* Task prompt
From the entries below, return exactly the lines beginning at the one that contains "Болгария (311, 2206)" and ending at the one that contains "Турция (149, 2206)", both of them included, and only those lines.

+++ Records provided

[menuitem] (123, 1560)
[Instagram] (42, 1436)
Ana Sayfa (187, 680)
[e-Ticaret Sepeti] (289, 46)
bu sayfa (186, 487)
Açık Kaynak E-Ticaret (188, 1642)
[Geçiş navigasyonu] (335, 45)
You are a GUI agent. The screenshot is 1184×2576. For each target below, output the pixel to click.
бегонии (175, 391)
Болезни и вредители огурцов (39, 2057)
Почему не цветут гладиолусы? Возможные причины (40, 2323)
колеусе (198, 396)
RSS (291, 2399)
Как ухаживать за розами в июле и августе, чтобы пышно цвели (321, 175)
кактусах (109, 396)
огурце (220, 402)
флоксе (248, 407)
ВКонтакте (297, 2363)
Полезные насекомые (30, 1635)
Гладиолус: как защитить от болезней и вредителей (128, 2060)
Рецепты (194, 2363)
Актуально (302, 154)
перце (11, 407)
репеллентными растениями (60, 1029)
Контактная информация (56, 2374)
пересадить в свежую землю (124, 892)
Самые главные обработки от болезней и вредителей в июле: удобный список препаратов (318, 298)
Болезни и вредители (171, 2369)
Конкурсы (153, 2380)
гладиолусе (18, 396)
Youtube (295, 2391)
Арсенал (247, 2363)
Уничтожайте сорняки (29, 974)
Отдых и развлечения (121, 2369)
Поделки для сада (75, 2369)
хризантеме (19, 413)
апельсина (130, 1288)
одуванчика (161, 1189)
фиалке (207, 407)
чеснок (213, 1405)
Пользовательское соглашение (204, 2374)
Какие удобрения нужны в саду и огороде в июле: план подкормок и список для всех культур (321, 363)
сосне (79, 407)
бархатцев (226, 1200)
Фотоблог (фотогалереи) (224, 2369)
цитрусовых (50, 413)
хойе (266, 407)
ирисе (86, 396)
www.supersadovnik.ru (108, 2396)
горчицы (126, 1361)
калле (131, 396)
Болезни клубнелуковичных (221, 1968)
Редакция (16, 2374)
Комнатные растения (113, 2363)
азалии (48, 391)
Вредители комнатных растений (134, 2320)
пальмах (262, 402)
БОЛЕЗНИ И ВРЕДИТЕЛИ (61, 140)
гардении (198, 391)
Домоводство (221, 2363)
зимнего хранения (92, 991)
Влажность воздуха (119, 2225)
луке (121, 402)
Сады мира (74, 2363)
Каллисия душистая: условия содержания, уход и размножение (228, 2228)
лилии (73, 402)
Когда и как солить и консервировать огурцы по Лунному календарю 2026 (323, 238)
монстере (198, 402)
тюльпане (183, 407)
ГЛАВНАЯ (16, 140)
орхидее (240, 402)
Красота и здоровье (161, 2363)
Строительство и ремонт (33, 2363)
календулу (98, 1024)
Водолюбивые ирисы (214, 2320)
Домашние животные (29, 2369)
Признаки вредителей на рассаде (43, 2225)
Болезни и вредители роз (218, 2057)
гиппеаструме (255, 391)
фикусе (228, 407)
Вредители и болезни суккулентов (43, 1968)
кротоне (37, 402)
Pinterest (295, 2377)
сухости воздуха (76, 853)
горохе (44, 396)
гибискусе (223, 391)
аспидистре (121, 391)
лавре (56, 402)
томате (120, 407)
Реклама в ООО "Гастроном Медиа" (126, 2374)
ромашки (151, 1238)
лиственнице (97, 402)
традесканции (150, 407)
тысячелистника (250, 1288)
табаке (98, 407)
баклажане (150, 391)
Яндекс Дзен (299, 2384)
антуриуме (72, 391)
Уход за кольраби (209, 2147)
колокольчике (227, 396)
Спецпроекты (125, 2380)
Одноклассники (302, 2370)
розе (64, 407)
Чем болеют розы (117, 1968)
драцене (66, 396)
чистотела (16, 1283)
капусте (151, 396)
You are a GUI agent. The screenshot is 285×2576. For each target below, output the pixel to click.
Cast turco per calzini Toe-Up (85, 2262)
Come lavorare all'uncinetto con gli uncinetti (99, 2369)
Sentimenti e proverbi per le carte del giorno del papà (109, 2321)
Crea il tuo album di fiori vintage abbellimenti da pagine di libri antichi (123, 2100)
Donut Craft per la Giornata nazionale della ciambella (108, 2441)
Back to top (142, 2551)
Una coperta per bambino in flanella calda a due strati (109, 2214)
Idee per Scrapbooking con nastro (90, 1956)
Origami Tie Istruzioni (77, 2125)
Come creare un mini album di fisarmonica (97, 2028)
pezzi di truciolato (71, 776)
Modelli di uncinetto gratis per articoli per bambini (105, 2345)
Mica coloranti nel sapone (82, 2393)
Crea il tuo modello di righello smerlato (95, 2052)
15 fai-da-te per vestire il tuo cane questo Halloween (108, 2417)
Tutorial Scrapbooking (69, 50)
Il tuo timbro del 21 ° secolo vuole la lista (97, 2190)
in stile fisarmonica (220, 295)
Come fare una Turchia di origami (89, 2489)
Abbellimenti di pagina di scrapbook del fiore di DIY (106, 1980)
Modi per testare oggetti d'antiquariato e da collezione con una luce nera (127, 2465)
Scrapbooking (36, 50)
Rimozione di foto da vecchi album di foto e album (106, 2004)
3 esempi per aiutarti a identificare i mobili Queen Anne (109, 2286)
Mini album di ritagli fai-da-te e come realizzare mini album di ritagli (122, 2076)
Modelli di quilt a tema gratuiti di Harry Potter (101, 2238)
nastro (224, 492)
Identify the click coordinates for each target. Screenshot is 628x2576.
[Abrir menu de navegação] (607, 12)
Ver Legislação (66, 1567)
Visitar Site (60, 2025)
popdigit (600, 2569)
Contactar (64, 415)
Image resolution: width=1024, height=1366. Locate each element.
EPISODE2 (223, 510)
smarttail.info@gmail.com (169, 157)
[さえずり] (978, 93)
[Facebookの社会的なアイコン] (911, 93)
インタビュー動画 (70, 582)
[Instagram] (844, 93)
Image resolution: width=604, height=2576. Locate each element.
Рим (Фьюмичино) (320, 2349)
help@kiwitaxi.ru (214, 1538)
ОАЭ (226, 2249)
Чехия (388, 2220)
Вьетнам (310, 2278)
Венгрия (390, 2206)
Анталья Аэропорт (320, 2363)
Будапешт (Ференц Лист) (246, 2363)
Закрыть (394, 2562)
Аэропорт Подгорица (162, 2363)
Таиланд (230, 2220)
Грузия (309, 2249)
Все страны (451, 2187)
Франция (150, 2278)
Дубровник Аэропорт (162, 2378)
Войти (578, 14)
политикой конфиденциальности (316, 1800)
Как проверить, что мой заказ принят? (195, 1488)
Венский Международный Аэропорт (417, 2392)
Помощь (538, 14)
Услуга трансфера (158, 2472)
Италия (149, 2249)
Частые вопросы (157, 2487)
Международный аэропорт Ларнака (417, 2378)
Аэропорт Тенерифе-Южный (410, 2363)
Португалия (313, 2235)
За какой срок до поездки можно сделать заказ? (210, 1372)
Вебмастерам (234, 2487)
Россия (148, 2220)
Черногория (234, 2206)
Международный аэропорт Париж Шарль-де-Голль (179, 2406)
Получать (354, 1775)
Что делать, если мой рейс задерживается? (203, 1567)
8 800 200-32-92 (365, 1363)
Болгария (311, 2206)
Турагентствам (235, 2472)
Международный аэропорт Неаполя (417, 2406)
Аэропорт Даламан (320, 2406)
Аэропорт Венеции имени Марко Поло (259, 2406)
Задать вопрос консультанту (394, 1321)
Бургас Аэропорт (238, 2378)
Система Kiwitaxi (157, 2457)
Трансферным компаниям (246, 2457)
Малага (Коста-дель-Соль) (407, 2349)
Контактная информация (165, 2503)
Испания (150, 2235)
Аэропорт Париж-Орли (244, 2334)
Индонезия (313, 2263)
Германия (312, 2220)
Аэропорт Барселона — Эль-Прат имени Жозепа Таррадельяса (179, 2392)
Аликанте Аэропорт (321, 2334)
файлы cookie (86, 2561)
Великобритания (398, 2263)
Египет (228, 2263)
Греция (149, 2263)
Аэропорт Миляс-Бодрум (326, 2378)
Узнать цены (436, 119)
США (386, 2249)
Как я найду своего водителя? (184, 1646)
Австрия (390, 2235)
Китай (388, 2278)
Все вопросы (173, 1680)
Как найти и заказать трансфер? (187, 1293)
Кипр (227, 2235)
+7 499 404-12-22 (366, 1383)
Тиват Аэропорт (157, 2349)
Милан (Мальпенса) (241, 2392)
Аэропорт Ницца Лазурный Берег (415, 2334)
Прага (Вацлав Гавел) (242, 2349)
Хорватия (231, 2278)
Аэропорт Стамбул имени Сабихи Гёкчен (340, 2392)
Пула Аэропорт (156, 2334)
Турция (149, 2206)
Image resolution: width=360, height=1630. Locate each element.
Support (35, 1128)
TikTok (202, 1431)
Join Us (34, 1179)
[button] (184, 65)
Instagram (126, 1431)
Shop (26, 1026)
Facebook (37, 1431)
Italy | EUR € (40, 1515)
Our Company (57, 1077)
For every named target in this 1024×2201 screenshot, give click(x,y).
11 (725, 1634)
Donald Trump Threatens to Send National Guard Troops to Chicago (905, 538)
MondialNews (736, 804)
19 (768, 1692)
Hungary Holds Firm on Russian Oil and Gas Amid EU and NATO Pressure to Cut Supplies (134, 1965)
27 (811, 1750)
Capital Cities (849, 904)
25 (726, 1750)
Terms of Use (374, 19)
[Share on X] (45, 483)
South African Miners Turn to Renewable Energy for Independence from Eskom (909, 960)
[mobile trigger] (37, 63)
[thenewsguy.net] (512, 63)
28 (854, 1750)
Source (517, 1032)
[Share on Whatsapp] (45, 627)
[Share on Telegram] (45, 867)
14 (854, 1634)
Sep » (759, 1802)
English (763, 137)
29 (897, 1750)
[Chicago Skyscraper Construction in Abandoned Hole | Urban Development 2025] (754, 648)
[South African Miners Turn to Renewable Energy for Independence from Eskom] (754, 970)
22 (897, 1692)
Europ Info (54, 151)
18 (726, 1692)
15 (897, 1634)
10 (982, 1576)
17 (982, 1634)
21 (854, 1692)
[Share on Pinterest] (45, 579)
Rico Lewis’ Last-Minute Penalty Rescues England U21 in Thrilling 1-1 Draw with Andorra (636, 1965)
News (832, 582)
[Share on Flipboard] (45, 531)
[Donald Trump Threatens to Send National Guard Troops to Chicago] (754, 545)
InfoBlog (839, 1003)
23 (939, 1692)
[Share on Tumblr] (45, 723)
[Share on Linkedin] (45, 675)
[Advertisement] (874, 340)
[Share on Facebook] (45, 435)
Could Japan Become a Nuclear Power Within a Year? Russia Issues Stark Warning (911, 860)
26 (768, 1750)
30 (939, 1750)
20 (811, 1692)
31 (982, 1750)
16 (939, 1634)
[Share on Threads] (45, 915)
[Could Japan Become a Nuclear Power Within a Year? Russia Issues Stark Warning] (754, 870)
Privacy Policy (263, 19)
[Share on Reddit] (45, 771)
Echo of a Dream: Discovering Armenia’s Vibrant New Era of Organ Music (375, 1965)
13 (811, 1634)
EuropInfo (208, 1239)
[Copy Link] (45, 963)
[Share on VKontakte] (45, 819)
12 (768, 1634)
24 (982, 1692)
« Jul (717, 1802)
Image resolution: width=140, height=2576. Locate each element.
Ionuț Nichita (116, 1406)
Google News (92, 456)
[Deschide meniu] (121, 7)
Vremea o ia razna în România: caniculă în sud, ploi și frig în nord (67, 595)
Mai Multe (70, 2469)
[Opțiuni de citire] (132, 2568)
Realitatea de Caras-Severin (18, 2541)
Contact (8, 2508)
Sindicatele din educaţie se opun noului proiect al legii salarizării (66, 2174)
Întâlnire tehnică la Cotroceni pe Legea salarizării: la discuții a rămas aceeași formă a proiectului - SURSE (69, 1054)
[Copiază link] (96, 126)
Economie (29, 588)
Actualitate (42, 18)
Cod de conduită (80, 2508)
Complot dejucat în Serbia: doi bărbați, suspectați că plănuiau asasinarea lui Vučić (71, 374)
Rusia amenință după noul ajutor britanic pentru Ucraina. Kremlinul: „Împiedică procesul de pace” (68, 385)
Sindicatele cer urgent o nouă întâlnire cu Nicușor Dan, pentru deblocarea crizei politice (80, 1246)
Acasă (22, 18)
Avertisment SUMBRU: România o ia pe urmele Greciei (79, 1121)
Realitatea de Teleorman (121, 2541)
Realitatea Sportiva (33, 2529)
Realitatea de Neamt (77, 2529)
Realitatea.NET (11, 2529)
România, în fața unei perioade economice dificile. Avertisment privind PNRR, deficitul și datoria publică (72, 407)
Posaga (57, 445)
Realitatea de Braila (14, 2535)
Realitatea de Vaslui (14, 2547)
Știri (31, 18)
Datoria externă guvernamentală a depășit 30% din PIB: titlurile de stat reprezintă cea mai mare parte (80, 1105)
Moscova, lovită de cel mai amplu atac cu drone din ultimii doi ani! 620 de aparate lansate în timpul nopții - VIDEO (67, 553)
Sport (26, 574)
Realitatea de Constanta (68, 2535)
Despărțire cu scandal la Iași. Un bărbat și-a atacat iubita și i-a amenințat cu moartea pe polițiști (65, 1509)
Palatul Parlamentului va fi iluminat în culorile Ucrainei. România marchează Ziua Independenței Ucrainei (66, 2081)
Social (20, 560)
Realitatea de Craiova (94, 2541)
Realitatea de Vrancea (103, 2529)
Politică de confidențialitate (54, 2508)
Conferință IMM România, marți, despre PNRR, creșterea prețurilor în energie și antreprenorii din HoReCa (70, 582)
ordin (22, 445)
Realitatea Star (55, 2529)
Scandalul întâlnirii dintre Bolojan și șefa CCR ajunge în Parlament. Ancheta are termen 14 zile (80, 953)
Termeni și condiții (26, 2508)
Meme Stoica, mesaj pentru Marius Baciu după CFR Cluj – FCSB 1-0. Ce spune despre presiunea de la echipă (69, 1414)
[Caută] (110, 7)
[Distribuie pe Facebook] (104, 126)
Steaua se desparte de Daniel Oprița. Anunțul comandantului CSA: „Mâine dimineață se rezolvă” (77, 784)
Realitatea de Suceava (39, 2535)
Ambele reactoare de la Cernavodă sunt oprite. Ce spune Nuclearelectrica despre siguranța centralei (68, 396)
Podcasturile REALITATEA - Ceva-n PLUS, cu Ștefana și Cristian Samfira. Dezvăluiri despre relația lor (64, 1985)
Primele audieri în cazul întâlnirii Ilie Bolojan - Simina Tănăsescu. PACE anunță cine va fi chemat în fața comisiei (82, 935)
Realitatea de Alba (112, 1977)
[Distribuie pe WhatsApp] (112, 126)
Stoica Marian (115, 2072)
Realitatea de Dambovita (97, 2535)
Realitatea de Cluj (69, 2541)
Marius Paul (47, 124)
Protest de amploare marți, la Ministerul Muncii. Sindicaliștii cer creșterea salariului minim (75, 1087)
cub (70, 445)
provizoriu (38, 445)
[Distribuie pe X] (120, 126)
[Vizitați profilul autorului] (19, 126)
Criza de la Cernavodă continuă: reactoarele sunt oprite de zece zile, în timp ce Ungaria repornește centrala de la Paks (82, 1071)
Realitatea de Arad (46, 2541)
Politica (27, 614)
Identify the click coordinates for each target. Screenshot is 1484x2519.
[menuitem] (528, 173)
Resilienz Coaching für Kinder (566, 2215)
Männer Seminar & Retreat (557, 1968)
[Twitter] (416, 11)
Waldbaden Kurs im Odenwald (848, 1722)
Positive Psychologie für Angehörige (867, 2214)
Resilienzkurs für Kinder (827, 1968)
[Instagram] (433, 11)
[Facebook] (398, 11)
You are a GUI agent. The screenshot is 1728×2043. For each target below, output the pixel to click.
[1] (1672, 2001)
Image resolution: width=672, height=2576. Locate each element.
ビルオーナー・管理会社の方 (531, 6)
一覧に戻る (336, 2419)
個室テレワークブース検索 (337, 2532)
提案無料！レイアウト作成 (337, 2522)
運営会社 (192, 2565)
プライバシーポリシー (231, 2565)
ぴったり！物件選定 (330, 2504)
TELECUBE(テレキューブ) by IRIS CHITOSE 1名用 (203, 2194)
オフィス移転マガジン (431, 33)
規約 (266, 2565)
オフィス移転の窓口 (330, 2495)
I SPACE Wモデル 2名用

++++++

* Answer section
Болгария (311, 2206)
Турагентствам (235, 2472)
Международный аэропорт Неаполя (417, 2406)
Аэропорт Даламан (320, 2406)
Аэропорт Венеции имени Марко Поло (259, 2406)
Задать вопрос консультанту (394, 1321)
Бургас Аэропорт (238, 2378)
Система Kiwitaxi (157, 2457)
Трансферным компаниям (246, 2457)
Малага (Коста-дель-Соль) (407, 2349)
Контактная информация (165, 2503)
Испания (150, 2235)
Аэропорт Париж-Орли (244, 2334)
Индонезия (313, 2263)
Германия (312, 2220)
Аэропорт Барселона — Эль-Прат имени Жозепа Таррадельяса (179, 2392)
Аликанте Аэропорт (321, 2334)
файлы cookie (86, 2561)
Великобритания (398, 2263)
Египет (228, 2263)
Греция (149, 2263)
Аэропорт Миляс-Бодрум (326, 2378)
Узнать цены (436, 119)
США (386, 2249)
Как я найду своего водителя? (184, 1646)
Австрия (390, 2235)
Китай (388, 2278)
Все вопросы (173, 1680)
Как найти и заказать трансфер? (187, 1293)
Кипр (227, 2235)
+7 499 404-12-22 (366, 1383)
Тиват Аэропорт (157, 2349)
Милан (Мальпенса) (241, 2392)
Аэропорт Ницца Лазурный Берег (415, 2334)
Прага (Вацлав Гавел) (242, 2349)
Хорватия (231, 2278)
Аэропорт Стамбул имени Сабихи Гёкчен (340, 2392)
Пула Аэропорт (156, 2334)
Турция (149, 2206)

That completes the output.